Politisation à outrance, sous-équipement, règne de l’injustice et de la corruption, méthodes de recrutement fondées sur le favoritisme… Ce sont là, à en croire les responsables de l’Alliance pour la démocratie au Mali (ADEMA association) quelques uns des maux qui minent l’armée malienne. En conférence-débat le samedi 17 janvier 2015 à la Pyramide du Souvenir, Mme Sy Kadiatou Sow, Pr Ali Nouhoum Diallo, Général Mamadou Doucouré, Moussa Makan Camara ont plaidé pour une refondation en profondeur de la grande muette du Mali.
Le thème de la rencontre, « Etat des lieux des forces armées : quelle stratégie ? « , avait suscité un débat assez enrichissant auquel ont participé des officiers à la retraite, des hommes politiques, des diplomates. On pouvait citer la présence remarquable de l’ancien président de la République par intérim, Pr Dioncounda Traoré, du Représentant de la CEDEAO, Chéaka Abdou Touré, Tiébilé Dramé, Colonel Anatole Sangaré, Colonel Missa Koné, Pr Tiémoko Sangaré, etc.

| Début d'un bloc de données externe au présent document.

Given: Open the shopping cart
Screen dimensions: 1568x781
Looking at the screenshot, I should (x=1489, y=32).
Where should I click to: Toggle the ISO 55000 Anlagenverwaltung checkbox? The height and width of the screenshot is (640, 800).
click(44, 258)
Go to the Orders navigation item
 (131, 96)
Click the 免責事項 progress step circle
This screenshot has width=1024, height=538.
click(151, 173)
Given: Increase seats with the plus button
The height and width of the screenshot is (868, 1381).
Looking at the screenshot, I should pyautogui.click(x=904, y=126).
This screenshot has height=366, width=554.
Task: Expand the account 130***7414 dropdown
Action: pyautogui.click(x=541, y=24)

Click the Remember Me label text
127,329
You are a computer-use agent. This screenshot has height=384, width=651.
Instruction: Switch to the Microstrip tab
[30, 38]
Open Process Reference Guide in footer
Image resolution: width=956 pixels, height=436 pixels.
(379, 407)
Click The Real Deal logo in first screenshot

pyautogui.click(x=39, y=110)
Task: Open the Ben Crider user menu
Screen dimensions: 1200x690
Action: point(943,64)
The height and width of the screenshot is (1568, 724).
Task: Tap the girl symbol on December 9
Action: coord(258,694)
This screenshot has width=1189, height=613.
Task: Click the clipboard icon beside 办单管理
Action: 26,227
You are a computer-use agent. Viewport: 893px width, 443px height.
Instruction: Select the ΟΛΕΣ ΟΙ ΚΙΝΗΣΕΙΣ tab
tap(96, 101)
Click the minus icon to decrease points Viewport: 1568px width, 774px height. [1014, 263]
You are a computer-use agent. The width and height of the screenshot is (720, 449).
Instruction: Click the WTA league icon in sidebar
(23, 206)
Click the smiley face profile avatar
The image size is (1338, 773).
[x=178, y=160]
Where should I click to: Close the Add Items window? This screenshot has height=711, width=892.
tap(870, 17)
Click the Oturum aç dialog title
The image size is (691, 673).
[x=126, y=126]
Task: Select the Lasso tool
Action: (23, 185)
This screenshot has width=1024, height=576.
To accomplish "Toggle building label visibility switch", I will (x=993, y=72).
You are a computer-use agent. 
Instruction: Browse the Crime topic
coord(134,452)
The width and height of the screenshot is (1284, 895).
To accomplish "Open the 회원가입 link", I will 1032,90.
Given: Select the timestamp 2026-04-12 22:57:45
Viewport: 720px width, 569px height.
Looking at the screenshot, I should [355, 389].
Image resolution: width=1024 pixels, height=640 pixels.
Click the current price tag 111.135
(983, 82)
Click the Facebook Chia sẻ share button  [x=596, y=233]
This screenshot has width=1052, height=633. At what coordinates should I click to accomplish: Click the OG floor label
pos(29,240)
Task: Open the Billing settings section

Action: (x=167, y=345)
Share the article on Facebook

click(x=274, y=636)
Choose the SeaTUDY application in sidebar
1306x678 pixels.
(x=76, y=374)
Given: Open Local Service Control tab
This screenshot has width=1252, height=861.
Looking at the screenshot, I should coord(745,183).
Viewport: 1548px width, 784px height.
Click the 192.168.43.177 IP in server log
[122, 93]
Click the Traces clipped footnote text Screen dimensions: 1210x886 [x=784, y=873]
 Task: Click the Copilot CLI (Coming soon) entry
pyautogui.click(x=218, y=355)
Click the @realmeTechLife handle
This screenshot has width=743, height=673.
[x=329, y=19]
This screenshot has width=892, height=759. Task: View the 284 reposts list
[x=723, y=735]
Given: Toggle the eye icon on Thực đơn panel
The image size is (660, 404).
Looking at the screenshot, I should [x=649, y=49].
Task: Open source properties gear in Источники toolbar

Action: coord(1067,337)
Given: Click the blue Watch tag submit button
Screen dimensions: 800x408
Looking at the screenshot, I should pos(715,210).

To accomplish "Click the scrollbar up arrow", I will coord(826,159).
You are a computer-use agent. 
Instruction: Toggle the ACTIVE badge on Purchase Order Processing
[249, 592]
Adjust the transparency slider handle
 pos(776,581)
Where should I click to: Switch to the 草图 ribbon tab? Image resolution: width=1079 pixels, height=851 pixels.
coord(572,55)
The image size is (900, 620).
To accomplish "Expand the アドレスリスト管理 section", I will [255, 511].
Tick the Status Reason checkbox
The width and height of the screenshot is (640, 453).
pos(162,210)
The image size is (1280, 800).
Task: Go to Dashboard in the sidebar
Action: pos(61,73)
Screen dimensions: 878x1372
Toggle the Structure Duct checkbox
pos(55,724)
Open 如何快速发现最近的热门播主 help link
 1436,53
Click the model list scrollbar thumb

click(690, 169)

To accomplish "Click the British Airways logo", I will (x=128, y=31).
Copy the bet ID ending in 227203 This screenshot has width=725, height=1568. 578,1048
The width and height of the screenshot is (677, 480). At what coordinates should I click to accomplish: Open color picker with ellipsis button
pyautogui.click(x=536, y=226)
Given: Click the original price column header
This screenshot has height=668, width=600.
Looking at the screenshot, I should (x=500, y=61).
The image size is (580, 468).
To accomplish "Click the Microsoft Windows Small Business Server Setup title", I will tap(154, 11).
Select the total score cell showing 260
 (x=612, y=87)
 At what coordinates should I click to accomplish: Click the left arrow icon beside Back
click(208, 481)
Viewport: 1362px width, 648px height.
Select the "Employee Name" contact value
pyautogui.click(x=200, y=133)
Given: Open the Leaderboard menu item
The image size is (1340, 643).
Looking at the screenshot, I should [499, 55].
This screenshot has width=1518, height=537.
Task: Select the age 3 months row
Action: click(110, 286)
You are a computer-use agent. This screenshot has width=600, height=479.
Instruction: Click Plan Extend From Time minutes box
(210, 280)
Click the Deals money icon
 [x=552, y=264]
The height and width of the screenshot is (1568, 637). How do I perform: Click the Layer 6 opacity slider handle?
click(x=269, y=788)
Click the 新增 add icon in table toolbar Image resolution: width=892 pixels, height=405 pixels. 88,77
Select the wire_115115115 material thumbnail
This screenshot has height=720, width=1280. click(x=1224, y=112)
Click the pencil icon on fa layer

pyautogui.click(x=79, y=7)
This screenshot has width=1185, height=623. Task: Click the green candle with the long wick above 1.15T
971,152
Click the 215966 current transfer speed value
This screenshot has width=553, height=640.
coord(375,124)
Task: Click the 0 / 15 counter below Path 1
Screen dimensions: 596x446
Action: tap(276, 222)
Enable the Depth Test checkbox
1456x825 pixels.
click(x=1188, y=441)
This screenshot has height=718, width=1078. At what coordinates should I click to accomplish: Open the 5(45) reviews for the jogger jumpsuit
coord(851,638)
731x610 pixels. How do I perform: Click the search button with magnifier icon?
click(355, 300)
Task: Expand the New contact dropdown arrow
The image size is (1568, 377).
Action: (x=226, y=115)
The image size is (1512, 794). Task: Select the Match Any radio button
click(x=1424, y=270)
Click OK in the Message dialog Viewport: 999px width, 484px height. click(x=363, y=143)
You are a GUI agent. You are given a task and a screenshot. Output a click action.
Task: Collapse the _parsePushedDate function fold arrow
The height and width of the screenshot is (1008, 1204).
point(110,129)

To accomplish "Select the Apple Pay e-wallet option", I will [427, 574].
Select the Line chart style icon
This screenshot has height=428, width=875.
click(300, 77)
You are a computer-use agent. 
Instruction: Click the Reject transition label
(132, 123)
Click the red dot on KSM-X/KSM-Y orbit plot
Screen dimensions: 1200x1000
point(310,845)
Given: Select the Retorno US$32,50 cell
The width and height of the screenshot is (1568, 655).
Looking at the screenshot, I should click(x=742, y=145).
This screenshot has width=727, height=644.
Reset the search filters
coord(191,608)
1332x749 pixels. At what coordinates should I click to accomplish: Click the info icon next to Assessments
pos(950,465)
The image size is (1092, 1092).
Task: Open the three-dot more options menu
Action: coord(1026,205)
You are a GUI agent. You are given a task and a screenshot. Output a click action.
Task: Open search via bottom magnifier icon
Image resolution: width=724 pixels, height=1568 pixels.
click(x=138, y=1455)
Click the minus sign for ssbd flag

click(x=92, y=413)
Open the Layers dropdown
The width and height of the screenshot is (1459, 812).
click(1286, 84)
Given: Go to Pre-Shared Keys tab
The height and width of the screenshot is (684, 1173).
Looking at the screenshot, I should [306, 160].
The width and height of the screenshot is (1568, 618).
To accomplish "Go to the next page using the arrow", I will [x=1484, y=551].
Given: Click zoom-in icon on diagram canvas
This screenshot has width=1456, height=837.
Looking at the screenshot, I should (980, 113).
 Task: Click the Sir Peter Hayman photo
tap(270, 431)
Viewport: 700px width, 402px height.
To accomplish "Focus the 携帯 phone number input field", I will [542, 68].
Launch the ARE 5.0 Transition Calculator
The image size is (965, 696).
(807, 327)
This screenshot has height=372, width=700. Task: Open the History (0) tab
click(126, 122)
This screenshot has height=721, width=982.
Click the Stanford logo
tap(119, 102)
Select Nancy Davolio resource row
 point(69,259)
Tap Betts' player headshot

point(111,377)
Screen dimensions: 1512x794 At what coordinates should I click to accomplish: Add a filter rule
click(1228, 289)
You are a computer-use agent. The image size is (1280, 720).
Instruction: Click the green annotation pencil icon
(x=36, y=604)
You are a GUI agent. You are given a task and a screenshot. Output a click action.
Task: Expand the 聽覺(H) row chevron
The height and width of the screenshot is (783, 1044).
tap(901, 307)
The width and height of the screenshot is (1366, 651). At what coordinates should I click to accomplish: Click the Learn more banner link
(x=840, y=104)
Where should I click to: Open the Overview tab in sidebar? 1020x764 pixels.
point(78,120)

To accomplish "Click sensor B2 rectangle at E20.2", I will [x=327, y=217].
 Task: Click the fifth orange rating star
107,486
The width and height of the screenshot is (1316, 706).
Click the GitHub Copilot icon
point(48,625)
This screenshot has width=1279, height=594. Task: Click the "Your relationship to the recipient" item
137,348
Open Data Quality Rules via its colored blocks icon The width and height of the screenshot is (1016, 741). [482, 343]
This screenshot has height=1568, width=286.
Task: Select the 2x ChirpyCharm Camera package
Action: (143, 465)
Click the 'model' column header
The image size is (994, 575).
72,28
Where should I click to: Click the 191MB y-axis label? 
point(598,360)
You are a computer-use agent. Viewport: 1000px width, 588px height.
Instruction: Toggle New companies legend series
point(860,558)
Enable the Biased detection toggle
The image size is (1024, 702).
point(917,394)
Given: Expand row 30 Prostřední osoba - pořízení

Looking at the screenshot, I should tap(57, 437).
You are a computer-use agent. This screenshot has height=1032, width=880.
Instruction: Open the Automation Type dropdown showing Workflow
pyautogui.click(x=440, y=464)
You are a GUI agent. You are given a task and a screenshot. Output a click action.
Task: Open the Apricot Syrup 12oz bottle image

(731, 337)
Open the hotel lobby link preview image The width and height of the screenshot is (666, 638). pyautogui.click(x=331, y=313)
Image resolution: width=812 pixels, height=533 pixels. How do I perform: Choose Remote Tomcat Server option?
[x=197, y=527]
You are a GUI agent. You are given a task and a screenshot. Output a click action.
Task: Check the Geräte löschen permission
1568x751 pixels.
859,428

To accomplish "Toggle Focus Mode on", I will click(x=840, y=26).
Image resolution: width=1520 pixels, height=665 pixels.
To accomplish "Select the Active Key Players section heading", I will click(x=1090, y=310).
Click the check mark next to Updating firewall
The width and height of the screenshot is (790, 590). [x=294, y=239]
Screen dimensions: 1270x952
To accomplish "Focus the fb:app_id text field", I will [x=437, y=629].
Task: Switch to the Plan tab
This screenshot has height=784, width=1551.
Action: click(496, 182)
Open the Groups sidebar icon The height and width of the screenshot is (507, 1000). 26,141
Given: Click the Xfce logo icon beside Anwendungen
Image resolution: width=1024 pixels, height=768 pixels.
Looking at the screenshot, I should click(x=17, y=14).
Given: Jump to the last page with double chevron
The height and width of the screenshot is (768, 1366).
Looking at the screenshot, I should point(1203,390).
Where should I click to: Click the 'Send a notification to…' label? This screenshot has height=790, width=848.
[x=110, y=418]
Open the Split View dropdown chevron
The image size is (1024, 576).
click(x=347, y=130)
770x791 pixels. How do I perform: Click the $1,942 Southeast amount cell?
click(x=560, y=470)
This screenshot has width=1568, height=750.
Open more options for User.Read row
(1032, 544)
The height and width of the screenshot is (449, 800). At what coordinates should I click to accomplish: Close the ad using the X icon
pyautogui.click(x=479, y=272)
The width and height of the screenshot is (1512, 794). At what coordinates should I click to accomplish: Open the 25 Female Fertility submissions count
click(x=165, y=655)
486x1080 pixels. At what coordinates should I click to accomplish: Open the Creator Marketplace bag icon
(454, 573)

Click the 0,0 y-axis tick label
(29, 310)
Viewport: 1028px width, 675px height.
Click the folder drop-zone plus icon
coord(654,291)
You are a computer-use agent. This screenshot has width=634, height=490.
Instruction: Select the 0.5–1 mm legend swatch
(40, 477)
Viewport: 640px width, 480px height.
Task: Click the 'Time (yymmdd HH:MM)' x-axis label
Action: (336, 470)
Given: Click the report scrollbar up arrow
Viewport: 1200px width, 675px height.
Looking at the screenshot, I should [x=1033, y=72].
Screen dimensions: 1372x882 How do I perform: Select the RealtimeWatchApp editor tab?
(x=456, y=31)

Après avoir fait brièvement l’historique de la grande muette, le Général Mamadou Doucouré, qui a été Directeur du Cabinet de feu l’ancien ministre de la Défense, Boubacar Sada Sy, n’a pas mâché ses mots pour peindre un tableau peu glorieux de l’armée malienne. Il a expliqué la grande politisation de l’armée depuis l’époque de l’UDPM et sa multifonctionnalité. Et, rappellera-t-il, le Général Soumaré disait alors que « le militaire malien était un type nouveau, tenant le fusil d’une main, la daba de l’autre « . Il a mis aussi un accent particulier sur le dénuement dans lequel vivaient les militaires. Toute chose, a-t-il témoigné, qui faisait que les treillis étaient raccommodés chaque mois.
L’armée, un instrument politique
Pour le Général Doucouré, l’armée étant prise comme un instrument politique, il s’en suivra le coup d’Etat de 1968 avec la propulsion des jeunes officiers et sous-officiers au devant de la scène. Ils vont prendre la tête de différentes administrations pour y faire régner une rigueur peu habituelle. Ce qui ne sera pas facile à gérer pour les cadres administratifs. Il a expliqué qu’il y a eu en cette période un effort d’acquisition d’équipements en provenance de la Russie (chars, blindés, véhicules de transport de troupes, etc). Mais, le défaut d’entretien de ces équipements fera qu’ils deviendront totalement obsolètes. Sans oublier un syndicalisme rampant qui s’introduit dans la grande muette avec la création de ce qui a été appelé « la coordination des sous-officiers et hommes de rang « . D’où la division dans les rangs avec des clans comme «les faucons»et «les colombes». Cette situation va demeurer jusqu’à la 3ème République.
Le conférencier a expliqué qu’aucun régime n’a pu véritablement rectifier le tir avec une armée divisée, sous-équipée et politisée dans laquelle les recrutements se faisaient par trafic d’influence.
Les leçons à tirer
Pour sa part, l’ambassadeur Chéaka Abdou Touré de la CEDEAO a mis l’accent sur les leçons à tirer de la crise sécuritaire du Mali en insistant sur le devoir pour chaque pays de faire face à sa défense et à sa sécurité. D’autres intervenants comme Moussa Makan Camara, Tiébilé Dramé ont mis l’accent sur les risques et menaces sur nos pays, le manque de discipline dans l’armée, la mauvaise gestion et les détournements dont sont coupables les politiques, etc.
Les participants ont plaidé pour que les autorités, dans la dynamique de l’élaboration du projet de loi sur la programmation militaire, tiennent compte des nombreuses recommandations formulées afin de bâtir une nouvelle armée sur des bases plus saines.